Count the lines in the rows below that contain the string "Read", with case treated as significant, and report only the number.
┄┄┄┄┄┄
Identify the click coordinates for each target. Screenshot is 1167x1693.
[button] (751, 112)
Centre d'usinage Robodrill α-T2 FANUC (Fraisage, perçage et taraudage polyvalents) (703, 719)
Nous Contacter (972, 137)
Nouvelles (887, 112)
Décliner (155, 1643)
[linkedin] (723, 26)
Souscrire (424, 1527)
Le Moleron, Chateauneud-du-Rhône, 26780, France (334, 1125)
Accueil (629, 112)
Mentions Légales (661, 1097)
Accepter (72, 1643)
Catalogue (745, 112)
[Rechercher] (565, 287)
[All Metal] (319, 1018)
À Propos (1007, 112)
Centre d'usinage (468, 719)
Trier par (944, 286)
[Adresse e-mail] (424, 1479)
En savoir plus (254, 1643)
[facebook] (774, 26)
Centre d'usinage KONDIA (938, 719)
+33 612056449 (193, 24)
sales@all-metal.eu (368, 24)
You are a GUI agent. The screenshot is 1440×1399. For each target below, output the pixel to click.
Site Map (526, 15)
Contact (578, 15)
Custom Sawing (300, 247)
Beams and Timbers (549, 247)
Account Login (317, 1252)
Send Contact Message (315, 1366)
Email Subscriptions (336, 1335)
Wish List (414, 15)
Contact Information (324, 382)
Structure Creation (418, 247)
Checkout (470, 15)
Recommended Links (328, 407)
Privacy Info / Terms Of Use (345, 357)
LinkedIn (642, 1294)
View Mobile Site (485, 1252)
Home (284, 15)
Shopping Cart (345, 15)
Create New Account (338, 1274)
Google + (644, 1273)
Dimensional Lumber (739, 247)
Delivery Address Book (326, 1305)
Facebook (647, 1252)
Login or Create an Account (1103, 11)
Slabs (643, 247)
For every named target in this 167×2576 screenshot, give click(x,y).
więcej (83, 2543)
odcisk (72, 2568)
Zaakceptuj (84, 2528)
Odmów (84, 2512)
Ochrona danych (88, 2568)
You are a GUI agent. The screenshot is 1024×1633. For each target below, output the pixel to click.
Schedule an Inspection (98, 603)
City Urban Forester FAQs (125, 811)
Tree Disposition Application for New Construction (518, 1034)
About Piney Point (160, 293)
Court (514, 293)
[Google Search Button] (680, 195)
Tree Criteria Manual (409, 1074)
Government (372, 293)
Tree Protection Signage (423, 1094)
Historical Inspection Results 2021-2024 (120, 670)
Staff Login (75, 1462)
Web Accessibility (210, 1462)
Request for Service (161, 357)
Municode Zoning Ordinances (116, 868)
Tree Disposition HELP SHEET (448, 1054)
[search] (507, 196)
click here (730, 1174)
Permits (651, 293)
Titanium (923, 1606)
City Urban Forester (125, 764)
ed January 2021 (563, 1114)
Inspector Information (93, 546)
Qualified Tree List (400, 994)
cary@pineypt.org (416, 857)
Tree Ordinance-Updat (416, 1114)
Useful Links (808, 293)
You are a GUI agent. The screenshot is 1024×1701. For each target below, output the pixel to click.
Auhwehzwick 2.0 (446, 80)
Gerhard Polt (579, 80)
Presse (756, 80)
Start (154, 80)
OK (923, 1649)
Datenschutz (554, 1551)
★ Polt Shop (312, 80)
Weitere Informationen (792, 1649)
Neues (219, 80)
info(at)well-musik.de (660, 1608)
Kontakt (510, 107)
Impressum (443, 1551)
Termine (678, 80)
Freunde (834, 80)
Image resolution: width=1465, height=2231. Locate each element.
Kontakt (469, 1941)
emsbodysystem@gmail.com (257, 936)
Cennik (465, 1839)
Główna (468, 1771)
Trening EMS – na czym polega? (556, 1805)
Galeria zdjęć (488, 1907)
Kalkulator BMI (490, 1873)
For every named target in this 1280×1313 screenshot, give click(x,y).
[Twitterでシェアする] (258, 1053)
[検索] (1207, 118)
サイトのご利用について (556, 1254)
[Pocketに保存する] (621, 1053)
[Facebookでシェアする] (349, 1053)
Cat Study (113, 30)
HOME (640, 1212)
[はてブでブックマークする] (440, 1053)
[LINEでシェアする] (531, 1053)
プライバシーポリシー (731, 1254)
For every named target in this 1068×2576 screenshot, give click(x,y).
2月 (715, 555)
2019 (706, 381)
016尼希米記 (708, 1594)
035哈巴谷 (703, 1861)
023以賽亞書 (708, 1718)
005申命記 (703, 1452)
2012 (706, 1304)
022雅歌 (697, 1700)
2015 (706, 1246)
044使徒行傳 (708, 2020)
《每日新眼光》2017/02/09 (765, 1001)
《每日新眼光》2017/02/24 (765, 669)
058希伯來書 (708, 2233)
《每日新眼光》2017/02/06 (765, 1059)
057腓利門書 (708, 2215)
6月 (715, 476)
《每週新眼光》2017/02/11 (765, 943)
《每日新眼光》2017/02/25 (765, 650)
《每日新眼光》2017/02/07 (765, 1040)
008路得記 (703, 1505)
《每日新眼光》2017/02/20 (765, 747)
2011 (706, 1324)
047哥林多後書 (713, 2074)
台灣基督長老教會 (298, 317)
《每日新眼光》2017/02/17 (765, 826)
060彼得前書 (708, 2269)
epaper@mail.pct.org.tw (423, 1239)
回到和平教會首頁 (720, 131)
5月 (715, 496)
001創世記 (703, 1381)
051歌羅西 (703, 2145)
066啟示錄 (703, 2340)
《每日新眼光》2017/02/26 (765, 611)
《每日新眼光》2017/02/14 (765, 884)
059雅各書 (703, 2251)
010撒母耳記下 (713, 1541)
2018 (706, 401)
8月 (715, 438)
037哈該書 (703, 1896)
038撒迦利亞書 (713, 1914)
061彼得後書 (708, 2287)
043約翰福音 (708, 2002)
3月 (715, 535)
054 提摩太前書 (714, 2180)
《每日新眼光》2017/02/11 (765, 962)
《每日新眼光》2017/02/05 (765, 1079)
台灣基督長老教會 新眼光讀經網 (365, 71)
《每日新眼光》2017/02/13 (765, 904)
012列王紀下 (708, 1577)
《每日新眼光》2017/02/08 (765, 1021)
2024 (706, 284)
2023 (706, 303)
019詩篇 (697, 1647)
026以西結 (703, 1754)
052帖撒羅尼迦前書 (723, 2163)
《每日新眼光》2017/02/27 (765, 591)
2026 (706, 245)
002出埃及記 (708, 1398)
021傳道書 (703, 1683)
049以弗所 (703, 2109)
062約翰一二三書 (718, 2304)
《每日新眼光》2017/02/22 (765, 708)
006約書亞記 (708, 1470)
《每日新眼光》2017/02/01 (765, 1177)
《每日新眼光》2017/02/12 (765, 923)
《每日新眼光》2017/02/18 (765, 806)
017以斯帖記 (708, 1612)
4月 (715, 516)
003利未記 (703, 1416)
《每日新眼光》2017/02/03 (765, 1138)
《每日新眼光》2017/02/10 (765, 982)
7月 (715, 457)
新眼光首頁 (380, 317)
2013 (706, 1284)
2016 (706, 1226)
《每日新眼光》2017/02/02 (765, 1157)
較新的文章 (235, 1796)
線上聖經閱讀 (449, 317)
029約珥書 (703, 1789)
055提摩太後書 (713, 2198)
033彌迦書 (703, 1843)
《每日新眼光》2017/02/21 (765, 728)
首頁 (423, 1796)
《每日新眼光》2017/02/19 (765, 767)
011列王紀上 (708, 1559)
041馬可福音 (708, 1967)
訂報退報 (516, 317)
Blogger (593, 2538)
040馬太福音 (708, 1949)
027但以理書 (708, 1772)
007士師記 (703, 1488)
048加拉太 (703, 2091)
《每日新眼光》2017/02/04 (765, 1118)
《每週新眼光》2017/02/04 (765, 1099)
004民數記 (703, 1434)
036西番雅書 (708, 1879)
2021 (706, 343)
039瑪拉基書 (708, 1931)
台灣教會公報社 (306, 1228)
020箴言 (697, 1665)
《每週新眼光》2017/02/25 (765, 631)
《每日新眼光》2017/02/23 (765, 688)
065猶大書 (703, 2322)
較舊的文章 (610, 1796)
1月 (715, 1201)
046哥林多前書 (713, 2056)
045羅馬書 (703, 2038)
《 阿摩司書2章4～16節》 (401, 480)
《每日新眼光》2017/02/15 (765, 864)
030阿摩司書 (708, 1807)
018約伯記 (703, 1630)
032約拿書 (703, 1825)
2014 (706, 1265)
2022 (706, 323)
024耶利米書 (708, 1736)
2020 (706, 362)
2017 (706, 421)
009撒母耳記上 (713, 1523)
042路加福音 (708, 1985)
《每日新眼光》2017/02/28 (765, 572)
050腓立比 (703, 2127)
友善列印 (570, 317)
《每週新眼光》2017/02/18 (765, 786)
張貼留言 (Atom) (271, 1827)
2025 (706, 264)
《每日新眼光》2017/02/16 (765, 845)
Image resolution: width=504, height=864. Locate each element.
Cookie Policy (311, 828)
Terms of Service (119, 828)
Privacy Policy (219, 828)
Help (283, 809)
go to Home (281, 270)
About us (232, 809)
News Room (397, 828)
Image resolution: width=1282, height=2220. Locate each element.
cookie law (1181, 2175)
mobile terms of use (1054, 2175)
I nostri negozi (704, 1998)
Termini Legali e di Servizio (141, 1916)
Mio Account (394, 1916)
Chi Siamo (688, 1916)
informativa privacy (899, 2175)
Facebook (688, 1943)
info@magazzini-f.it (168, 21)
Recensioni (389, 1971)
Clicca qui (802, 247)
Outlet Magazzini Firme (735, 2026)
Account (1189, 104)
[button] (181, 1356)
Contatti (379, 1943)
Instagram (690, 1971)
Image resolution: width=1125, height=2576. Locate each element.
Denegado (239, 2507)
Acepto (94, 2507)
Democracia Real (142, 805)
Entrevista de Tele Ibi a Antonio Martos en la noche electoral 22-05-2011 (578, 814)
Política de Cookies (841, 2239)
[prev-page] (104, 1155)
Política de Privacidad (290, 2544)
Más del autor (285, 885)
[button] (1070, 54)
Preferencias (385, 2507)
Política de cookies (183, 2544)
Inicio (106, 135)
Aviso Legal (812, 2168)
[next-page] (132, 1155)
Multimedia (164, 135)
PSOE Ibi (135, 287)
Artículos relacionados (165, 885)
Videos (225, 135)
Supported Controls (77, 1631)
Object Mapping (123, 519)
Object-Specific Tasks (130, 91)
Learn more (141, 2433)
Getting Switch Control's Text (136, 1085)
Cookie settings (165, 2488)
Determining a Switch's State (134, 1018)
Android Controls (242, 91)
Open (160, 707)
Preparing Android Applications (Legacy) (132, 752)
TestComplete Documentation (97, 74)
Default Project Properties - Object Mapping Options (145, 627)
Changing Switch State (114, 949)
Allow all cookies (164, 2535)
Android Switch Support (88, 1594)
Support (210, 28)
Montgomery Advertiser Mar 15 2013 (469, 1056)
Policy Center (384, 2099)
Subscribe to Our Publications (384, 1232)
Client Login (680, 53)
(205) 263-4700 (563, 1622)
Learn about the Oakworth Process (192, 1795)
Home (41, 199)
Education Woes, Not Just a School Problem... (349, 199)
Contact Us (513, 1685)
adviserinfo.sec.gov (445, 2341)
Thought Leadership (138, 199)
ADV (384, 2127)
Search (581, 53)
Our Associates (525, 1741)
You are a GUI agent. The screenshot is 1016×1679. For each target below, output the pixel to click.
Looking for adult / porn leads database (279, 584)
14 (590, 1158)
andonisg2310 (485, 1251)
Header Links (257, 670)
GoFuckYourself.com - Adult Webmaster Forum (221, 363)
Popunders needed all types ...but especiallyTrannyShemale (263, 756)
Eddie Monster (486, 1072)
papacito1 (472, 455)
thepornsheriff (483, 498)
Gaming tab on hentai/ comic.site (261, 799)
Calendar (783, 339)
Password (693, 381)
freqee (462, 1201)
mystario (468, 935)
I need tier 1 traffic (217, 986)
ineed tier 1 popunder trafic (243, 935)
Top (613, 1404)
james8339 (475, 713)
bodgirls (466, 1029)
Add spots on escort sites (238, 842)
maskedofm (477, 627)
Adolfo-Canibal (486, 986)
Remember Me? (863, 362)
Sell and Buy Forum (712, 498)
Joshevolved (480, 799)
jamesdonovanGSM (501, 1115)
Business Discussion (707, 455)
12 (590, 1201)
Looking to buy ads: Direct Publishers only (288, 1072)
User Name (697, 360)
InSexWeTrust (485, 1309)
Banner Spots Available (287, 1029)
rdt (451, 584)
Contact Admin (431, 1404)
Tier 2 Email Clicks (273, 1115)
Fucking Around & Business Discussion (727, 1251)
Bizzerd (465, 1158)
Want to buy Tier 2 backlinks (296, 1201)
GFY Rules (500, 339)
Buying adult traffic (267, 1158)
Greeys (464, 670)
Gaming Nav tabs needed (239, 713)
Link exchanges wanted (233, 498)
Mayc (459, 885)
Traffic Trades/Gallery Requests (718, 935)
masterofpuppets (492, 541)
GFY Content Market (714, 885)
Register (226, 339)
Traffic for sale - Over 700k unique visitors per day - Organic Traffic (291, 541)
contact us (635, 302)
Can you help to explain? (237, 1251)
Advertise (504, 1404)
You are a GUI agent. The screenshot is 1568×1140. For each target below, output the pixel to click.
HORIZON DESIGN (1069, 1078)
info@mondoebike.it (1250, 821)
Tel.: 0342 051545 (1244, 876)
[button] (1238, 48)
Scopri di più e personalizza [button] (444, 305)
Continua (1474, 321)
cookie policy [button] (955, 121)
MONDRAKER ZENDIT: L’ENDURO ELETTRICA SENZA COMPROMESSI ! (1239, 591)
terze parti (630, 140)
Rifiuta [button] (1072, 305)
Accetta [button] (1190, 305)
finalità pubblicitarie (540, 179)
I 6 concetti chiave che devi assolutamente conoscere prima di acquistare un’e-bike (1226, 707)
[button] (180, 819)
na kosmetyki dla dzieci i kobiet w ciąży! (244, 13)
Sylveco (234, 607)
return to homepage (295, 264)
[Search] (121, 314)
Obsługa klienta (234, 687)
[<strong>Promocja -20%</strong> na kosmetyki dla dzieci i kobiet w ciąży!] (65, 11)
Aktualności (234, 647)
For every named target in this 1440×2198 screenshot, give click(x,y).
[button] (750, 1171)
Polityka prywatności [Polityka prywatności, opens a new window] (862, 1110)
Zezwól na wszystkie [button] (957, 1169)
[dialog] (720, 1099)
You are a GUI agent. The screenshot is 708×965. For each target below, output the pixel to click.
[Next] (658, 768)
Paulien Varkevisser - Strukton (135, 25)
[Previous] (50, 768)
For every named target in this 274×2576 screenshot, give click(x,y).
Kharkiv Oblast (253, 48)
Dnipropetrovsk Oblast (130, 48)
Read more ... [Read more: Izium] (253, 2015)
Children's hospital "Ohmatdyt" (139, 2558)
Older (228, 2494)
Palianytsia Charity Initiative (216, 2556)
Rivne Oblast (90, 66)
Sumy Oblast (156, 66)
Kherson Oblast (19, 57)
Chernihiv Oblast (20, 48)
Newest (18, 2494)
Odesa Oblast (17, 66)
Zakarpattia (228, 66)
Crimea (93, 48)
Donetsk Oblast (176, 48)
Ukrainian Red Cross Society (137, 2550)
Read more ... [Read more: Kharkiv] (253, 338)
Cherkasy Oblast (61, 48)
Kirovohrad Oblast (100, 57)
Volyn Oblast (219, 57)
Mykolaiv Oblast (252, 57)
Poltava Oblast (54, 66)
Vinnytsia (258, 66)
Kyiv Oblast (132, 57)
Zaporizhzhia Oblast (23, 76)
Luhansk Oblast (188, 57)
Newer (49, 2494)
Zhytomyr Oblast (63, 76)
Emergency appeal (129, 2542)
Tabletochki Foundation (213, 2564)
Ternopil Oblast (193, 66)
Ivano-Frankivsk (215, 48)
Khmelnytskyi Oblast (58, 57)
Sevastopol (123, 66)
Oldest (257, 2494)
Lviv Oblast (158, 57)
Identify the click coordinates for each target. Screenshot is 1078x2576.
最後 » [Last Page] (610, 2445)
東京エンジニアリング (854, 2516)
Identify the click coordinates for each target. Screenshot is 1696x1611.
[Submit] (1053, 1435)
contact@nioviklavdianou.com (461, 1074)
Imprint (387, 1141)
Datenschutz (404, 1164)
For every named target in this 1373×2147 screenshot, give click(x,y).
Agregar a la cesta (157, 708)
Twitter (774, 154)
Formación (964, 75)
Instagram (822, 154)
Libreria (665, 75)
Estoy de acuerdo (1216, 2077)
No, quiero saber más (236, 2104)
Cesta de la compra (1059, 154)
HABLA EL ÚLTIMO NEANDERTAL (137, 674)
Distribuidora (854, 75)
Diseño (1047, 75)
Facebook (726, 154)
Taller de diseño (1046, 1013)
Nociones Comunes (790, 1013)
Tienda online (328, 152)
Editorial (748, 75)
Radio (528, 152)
┄┄┄┄┄┄
#### [Answer for this exercise]
2